Hello everyone, I'm an "audiophile" who loves high quality liquid music, and I need help about Airplay hi-fi music streaming.


I own an Apple TV 3gen linked with optical cable to my stereo amplifier internal hi-end DAC for optimal sound quality. Everything is fine when I play my iTunes network shared music using the Apple TV iTunes app or computer shared libraries, because the digital file is directly sent without manipulation to the hi-end amplifier's DAC.


When I stream music with my macbook pro to the Apple TV with Airplay, I notice that the macbook pro internal DAC isn't bypassed causing bad sound output. I also notice that because every audio control in the macbook is still active, so you can set the voume output and use the equalizer. This means that there is a Digital to Analog conversion (for sound control) and then an Analog to Digital conversion (for the Airplay streaming) made by macbook pro internal DAC.


As I said before, this workflow causes bad sound output, so is there a way to configure Airplay to stream untouched music files bypassing the internal device DAC (the DACs of iphones, ipads and macs)?

Posted on Dec 31, 2014 6:12 AM

Reply
23 replies

Jan 1, 2015 6:00 AM in response to Alley_Cat

You're right, but theroretically best audio quality is reached when none but the hi-end DAC touches the digital source, an Apple TV upsample is not welcome.


Apple TV can handle 24 bit files. You can limit the output to 16 bit in HDMI setup option.


Can you try to play a 256kbps 44.1 kHz in Computer>Music and see if the upscale takes place? Are you sure that is not your Aplifier that makes the upsample?

Jan 1, 2015 7:21 AM in response to Max_Ram

Max_Ram wrote:


You're right, but theroretically best audio quality is reached when none but the hi-end DAC touches the digital source, an Apple TV upsample is not welcome.
---*---
TASK A: Convert the rows starting at the one containing "You are a computer-use agent." and ending at the one containing "click(x=666, y=342)" into a two-column CSV with the columns instruction and response, one line per row. Wrap each field in quotation marks and replace any line breaks inside a field with spaces.

SOURCE DATA:
---*---
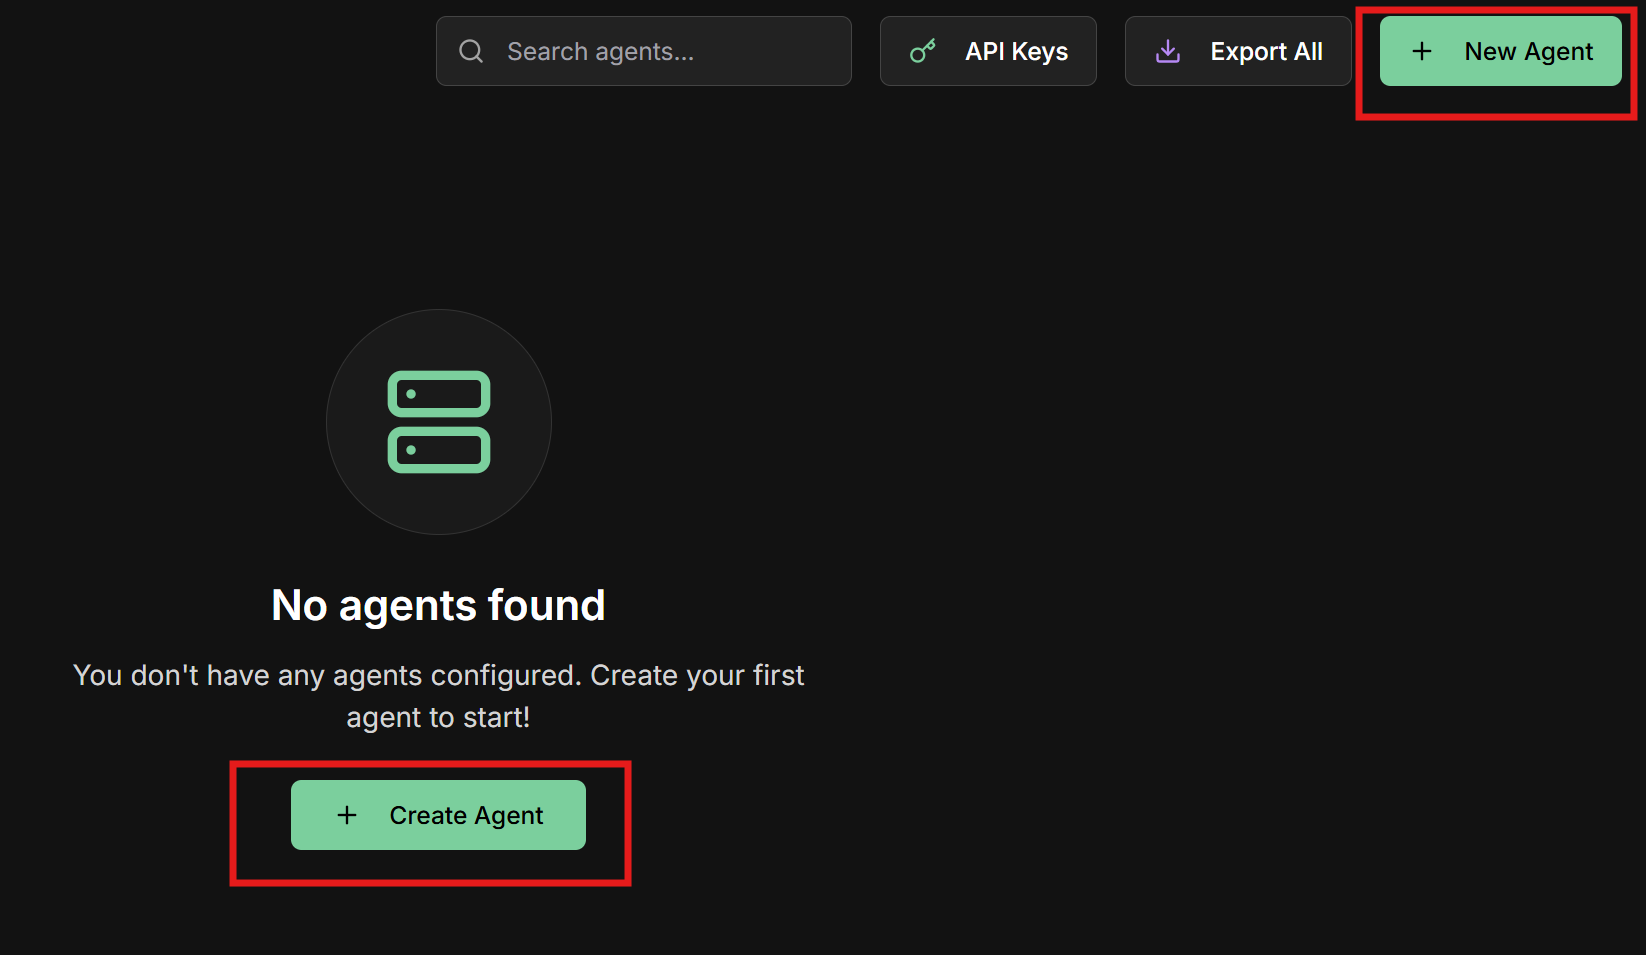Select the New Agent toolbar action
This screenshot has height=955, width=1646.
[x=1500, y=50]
---*---
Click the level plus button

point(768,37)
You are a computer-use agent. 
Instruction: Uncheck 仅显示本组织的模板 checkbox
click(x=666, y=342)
---*---
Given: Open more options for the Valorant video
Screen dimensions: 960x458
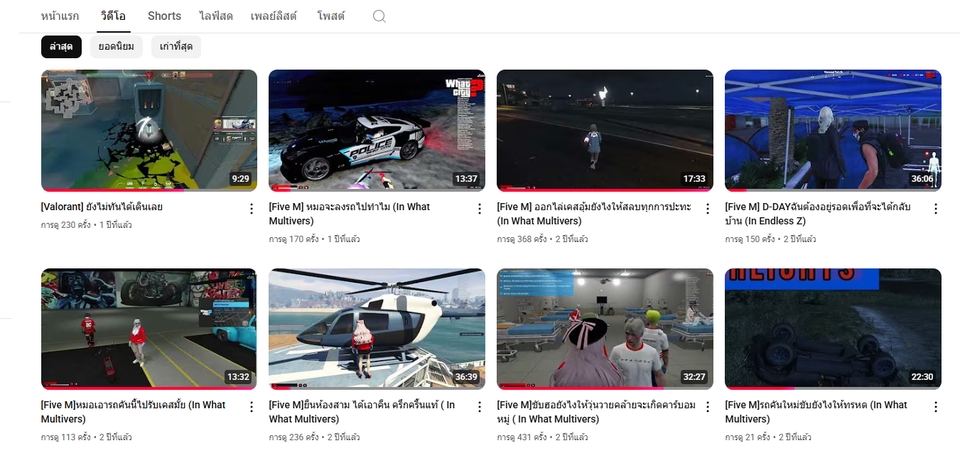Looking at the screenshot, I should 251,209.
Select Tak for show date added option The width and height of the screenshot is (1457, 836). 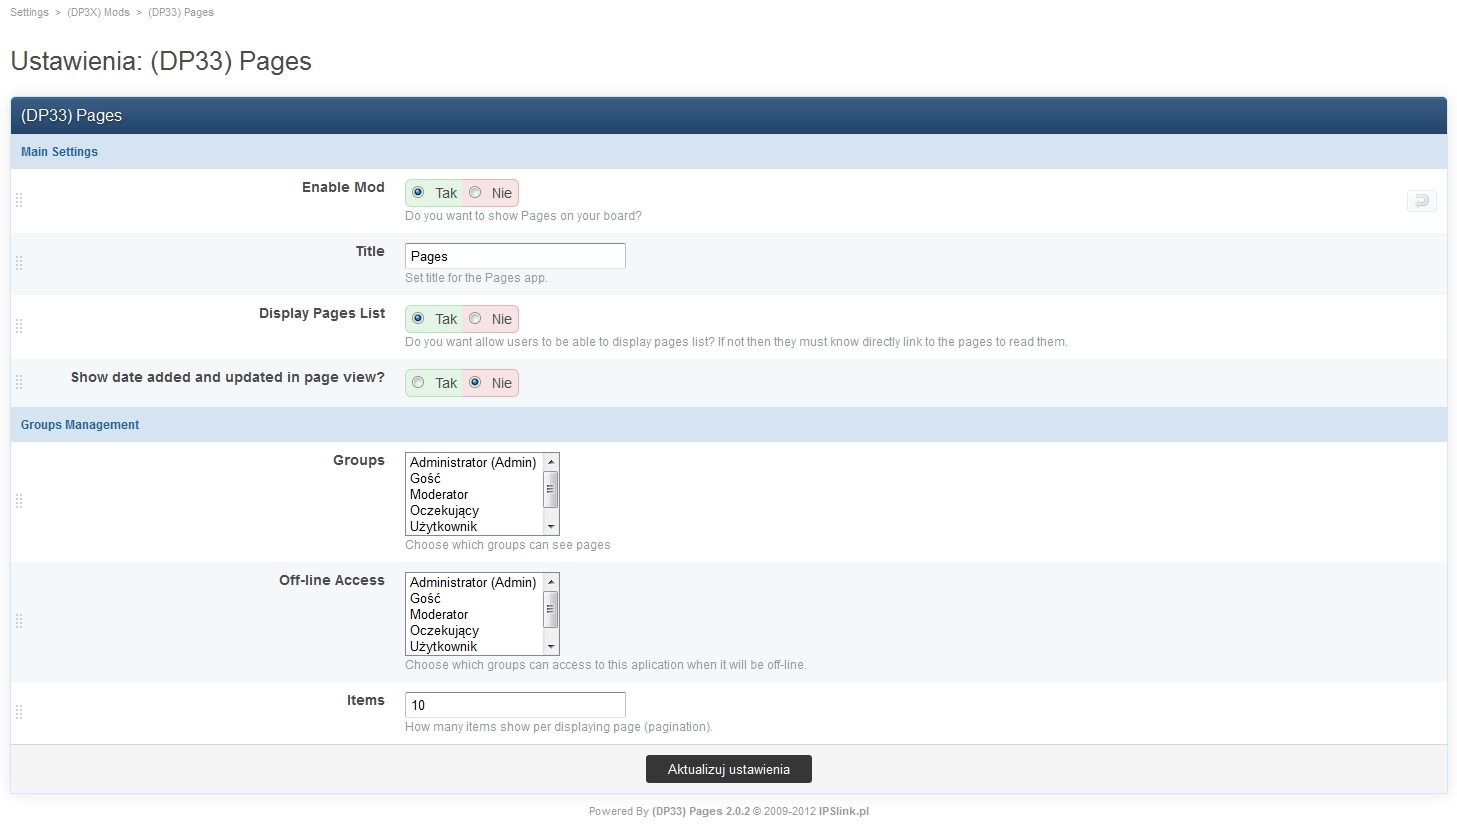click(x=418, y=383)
---*---
TASK B: According to the forum post, how is the Apple TV connected to the stereo amplifier?

TASK ANSWER A:
instruction,response
"You are a computer-use agent. Instruction: Uncheck 仅显示本组织的模板 checkbox","click(x=666, y=342)"

TASK ANSWER B: By optical cable, linked to the amplifier's internal hi-end DAC.